● **What is expected**
Render the lines from the one containing "Image resolution: width=784" through the end of the lines, inclusive, as a two-column CSV headed input and output. Use one row per text-and-answer pair, with each value in its own quoted field and line breaks replaced by spaces.

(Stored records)
:::::

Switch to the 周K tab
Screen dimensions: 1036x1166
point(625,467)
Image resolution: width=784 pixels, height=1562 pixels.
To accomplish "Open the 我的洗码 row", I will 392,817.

:::::

● **Exercise solution**
input,output
"Image resolution: width=784 pixels, height=1562 pixels. To accomplish ""Open the 我的洗码 row"",","I will 392,817."